Announcement

Collapse
No announcement yet.
X
  • Filter
  • Time
  • Show
Clear All
new posts

  • Difference-in-Differences with Multiple Groups and Time Periods - Data Organisation and Regression Design

    I am trying to estimate the effect that merger activity has on company employment, profitability and productivity. I have one pre-treatment year and three post-treatment years. I want to find treatment effects in the following format*:

    a) t - (t -1)
    b) (t + 1) - (t - 1)
    c) (t + 2) - (t - 1)
    d) (t + 3) - (t - 1)

    *Where treatment year is year t and so on.

    How would I specify a regression to do this for employment for example?

    Secondly, my data is currently tabulated in an unhelpful format. It has been grouped by time period:

    w -------- y ------- z
    x ---------x----------x
    x--------- x--------- x
    x--------- x ---------x

    *Where w, y, z refer to the time periods t-1, t, t+1 etc.

    Intuitively this format would allow for a simple manual calculation of the DID estimators but I am keen to produce error terms and evaluate significance hence my interest in carrying out a regression.

    Any ideas on how to quickly manipulate the data into a more suitable format? I do not particularly want to transpose each line of the data one by one.

    Thanks in advance.

    Last edited by Kieron Spiiter; 09 Apr 2016, 12:05.

  • #2
    So the data is currently in wide layout. As you have already perceived, for analysis in Stata it needs to be in long form. For that you will need the -reshape- command. -reshape- is one of the most important data management tools in Stata and if you are going to be using Stata more than once, you need to learn how to use it. The manual section in the [D] user's manual is extensive with lots of good examples. That said, it's a little bit like riding a bicycle: you have to actually practice using it for a while to really get the hang of it. It seems difficult at first, but at some point it "clicks" and you just know what to do with it from that point on.

    Suggest you begin by importing your data into Stata and then giving -reshape- a try. If you get stuck, post back showing 1) a small representative sample of your data, 2) the commands you tried, and 3) what Stata did in response. Also, if it isn't obvious, show how what you got from Stata differs from what you wanted. To post sample data, please use the -dataex- command. You can install it by running -ssc install dataex-, and then read the simple instructions at -help dataex-. This is the kind of problem where anyone helping you out will probably want to test out some commands on your data, and -dataex- is the best way (really, the only consistently good way) to give data in a form that those responding can easily use to replicate your data example quickly and faithfully. To post the commands you tried and Stata's response, since the details are very important, you should copy from the Results window or your log file directly to the clipboard and then paste into a code block on this Forum. For instructions on setting up a code block, see FAQ #12 paragraph 7. Please don't make any edits to the code or the output: every little detail is important.

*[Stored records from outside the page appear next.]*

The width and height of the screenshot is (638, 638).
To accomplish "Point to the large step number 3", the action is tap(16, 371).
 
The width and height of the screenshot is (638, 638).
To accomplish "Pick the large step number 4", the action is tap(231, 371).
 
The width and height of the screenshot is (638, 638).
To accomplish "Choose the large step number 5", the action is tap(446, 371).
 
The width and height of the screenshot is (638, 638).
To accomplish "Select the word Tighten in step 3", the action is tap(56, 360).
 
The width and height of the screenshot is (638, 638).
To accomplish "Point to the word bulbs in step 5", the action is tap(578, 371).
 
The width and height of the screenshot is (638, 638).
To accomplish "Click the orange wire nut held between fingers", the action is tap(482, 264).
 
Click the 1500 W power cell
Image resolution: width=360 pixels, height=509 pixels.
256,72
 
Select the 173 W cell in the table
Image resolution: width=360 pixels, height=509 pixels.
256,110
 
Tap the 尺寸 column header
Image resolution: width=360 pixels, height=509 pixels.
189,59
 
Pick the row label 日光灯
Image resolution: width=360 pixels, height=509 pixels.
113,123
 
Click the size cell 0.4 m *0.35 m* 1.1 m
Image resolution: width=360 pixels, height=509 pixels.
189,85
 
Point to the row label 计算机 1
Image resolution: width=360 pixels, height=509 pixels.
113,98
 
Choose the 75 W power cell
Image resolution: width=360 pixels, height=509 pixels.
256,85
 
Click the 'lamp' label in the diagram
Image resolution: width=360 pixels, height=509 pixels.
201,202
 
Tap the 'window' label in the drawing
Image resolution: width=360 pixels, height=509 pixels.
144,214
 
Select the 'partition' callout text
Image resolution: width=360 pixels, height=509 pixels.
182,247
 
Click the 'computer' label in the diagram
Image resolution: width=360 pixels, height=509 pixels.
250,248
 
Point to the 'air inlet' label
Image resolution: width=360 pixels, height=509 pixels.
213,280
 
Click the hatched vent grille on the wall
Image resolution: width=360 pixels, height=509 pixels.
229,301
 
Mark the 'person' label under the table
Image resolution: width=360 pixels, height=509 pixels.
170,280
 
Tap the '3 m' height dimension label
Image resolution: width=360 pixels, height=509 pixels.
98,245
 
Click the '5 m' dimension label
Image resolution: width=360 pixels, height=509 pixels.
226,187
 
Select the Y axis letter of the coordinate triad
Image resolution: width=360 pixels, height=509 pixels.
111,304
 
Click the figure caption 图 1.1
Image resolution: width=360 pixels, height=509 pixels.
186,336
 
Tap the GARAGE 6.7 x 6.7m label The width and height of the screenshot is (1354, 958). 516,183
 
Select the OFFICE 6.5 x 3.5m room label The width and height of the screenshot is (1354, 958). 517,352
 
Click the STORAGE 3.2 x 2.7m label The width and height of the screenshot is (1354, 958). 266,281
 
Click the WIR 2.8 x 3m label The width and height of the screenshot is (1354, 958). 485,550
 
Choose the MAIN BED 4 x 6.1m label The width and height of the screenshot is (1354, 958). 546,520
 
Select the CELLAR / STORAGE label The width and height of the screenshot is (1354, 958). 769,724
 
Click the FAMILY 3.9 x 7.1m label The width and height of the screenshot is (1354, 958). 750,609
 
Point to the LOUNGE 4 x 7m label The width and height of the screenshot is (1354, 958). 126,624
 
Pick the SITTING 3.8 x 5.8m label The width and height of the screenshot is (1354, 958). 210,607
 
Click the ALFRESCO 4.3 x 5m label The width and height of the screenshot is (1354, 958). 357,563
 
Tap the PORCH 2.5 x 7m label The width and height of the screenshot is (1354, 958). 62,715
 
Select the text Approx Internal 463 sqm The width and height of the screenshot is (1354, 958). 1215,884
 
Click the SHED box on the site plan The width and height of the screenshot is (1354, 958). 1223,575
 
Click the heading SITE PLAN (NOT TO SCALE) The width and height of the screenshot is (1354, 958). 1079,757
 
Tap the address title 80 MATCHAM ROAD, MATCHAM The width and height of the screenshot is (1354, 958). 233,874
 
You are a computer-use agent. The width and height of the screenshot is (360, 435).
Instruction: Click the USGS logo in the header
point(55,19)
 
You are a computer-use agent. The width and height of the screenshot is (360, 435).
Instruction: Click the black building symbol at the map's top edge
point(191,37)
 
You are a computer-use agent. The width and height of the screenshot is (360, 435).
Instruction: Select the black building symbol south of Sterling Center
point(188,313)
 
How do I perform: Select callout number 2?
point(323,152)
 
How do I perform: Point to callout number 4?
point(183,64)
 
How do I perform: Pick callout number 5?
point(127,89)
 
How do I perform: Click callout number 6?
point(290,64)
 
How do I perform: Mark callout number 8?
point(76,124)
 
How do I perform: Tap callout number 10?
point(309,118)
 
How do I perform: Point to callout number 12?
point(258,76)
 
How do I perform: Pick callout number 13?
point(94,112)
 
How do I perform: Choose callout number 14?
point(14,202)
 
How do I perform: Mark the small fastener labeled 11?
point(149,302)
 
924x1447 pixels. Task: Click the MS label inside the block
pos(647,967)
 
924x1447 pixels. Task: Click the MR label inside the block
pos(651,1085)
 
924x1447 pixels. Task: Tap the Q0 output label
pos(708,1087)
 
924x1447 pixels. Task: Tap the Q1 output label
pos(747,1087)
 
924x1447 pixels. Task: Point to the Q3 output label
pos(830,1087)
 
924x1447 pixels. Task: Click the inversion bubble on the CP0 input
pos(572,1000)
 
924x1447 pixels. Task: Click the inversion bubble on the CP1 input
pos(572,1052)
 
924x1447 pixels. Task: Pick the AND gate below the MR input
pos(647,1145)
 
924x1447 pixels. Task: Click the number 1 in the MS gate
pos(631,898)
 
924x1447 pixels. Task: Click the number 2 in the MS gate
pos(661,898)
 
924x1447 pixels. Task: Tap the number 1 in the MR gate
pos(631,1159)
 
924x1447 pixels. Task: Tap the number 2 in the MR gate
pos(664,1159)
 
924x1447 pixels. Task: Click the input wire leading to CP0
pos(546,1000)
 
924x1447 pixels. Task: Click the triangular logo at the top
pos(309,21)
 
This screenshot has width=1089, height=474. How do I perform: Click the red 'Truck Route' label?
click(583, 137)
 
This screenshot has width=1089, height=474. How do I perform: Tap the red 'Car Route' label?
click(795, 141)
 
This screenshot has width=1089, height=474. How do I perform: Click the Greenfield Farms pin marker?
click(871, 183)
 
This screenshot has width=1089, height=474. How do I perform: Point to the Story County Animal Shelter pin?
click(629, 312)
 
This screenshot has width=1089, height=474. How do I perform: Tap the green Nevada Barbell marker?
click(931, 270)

    From your description it isn't clear that you actually have a DiD design here. You make no mention of a control group with no mergers. Without a control group you have only a pre-post design. So you need to be clear about whether you do or not: the analysis is different.

    Comment


    • #3
      It's actually better not to create the interaction term(s) manually. If you let Stata do it for you, with factor variable notation, you will be able to use -margins- after you run your regression, which will make it much easier to understand the results. I assume your treatment variable is coded 0/1, and is 1 in every observation for any treated firm, and is 0 in every observation for any untreated firm. I assume your treatment periods are coded in a variable, era, which takes on value 0 in the pre-treatment era, 1, during treatment period 1, 2, during treatment period 2, and 3 during treatment period 3.

      Then I would do the regression as:

      Code:
      xtset id year
      xtreg y i.treatment##i.era, fe
      // AND THEN TO MAKE THE RESULTS MORE UNDERSTANDABLE
      margins treatment#era
      A few other thoughts.

      1. You may have covariates you want to include in the regression. That's fine. Remember, though, that if they don't vary over time within id, they will be colinear with the fixed effects and will be dropped. Effects of such variables are not estimable in a fixed-effects model.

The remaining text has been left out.